**Exercise instructions**
The material below holds pictures; leave them out and reproduce exactly the lines from the one with "The height and" through the one with "Task: Enable the Spawn Objects checkbox", inclusive.

**Given data**
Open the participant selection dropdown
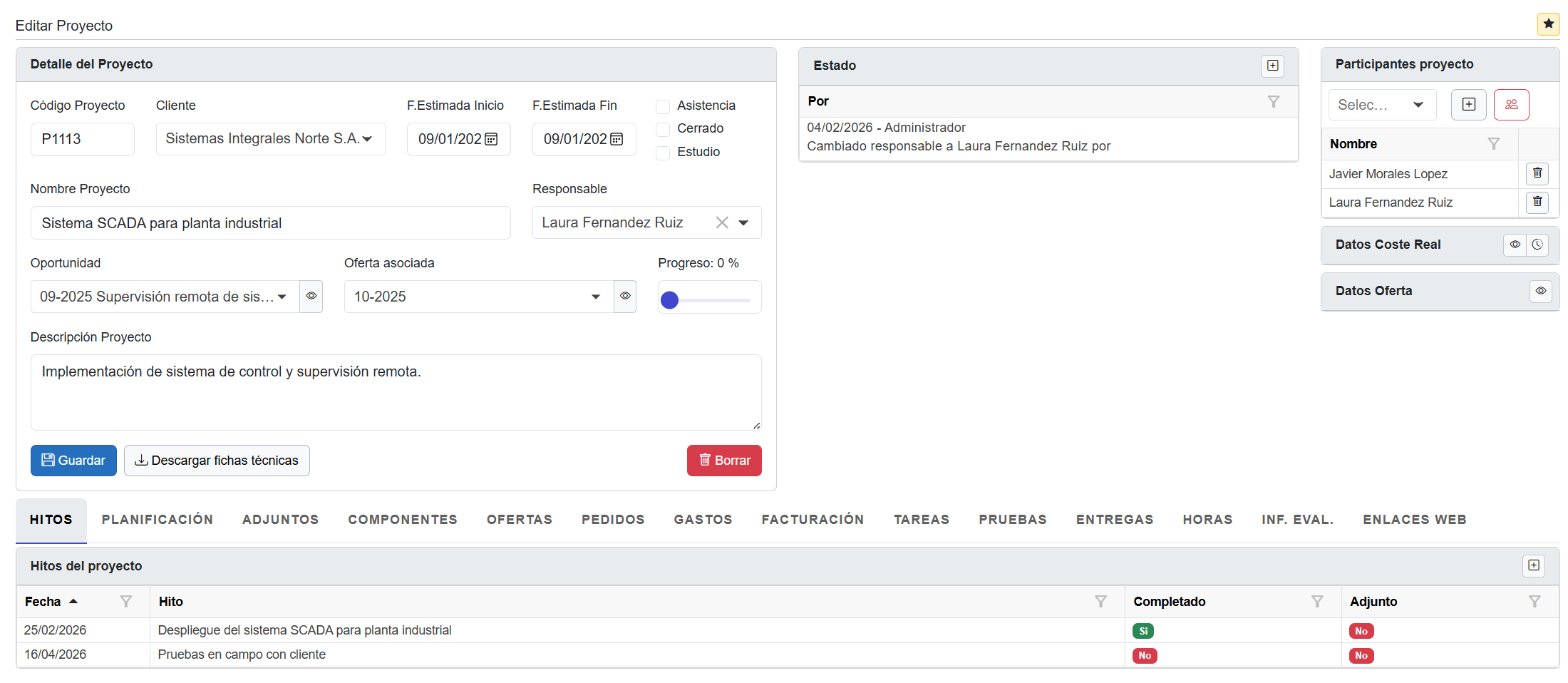The image size is (1568, 683). click(1381, 105)
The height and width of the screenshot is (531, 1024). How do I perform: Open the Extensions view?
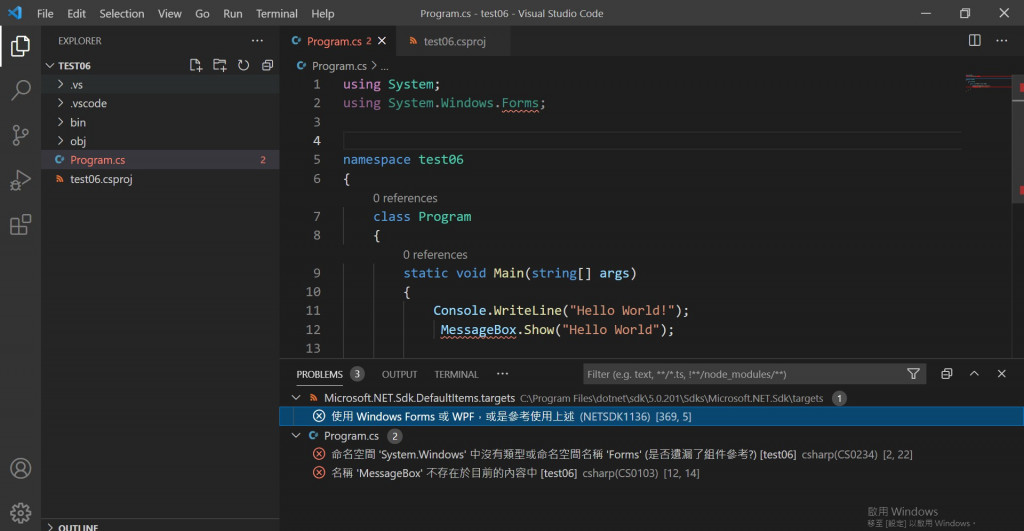20,225
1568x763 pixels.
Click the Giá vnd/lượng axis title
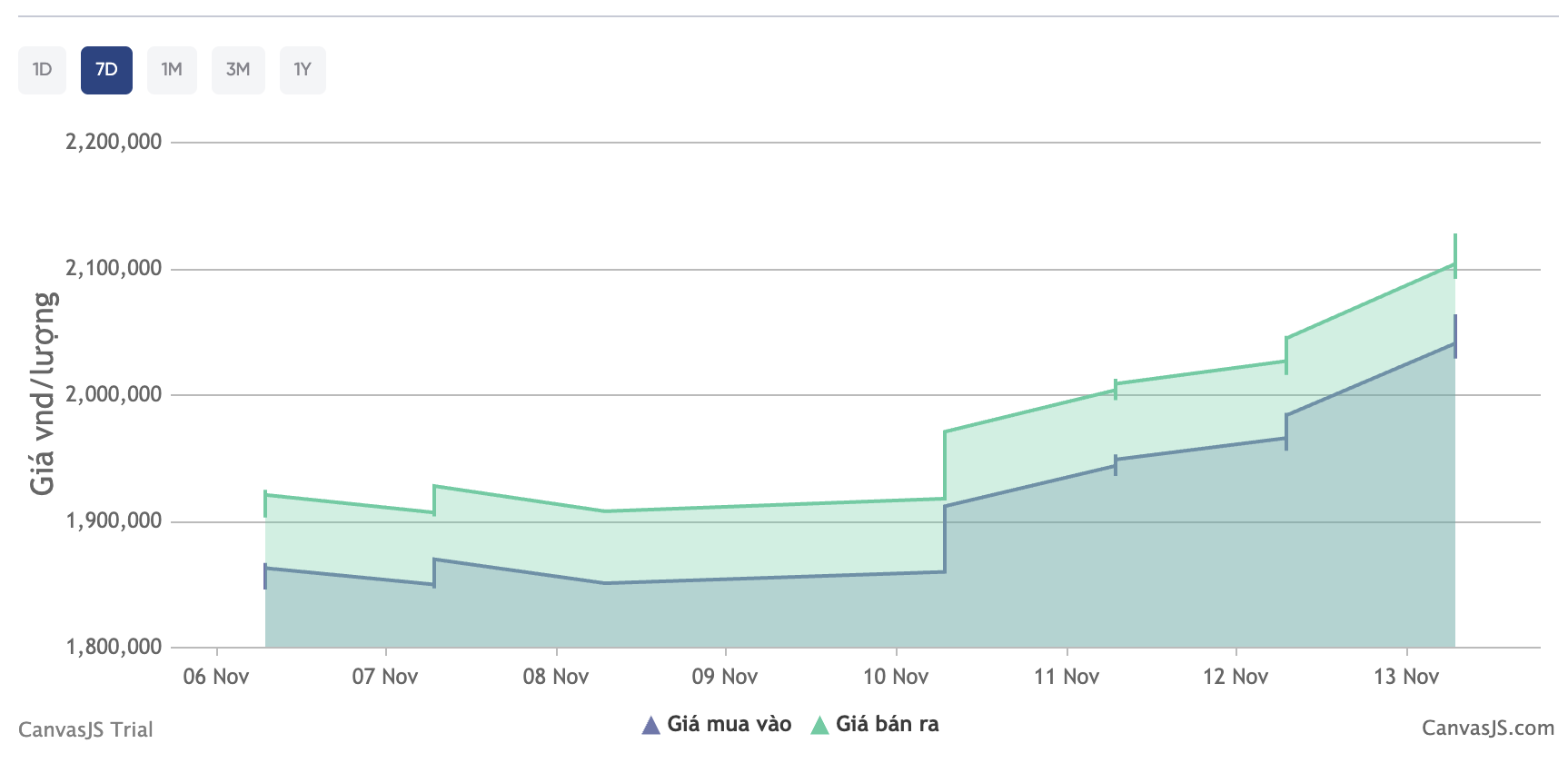pyautogui.click(x=43, y=393)
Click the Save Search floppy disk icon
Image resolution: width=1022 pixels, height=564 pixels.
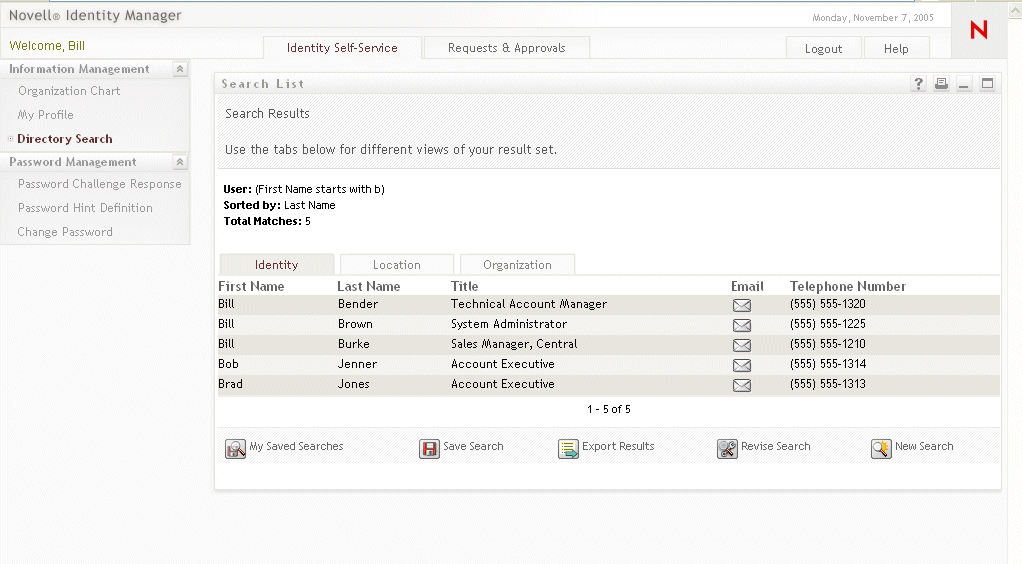coord(429,449)
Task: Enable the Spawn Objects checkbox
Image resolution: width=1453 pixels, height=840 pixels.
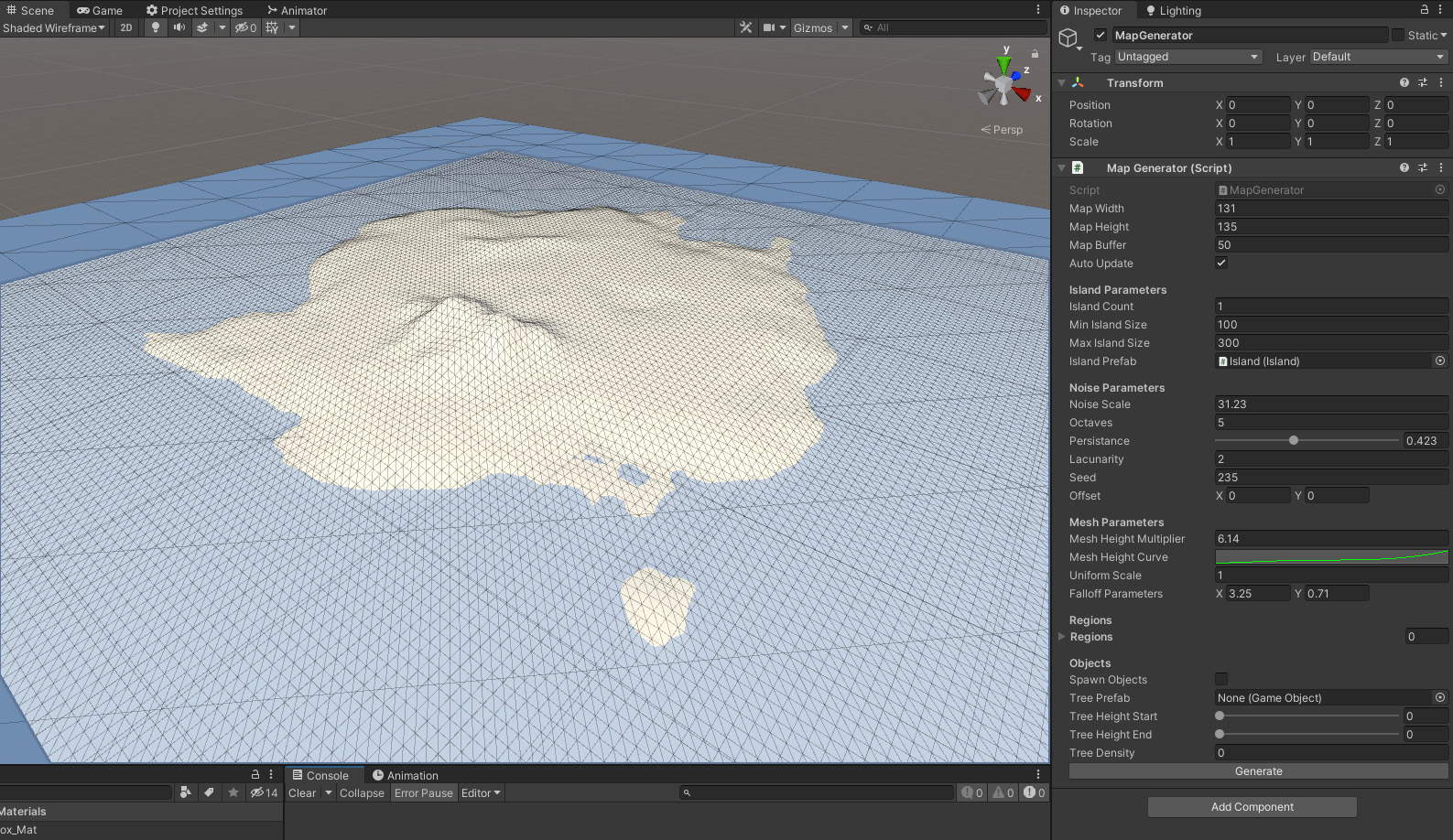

**Output for this exercise**
The height and width of the screenshot is (531, 1024). How do I perform: Open the Extensions view?
20,225
1568x763 pixels.
Click the Giá vnd/lượng axis title
pyautogui.click(x=43, y=393)
Click the Save Search floppy disk icon
Image resolution: width=1022 pixels, height=564 pixels.
coord(429,449)
Task: Enable the Spawn Objects checkbox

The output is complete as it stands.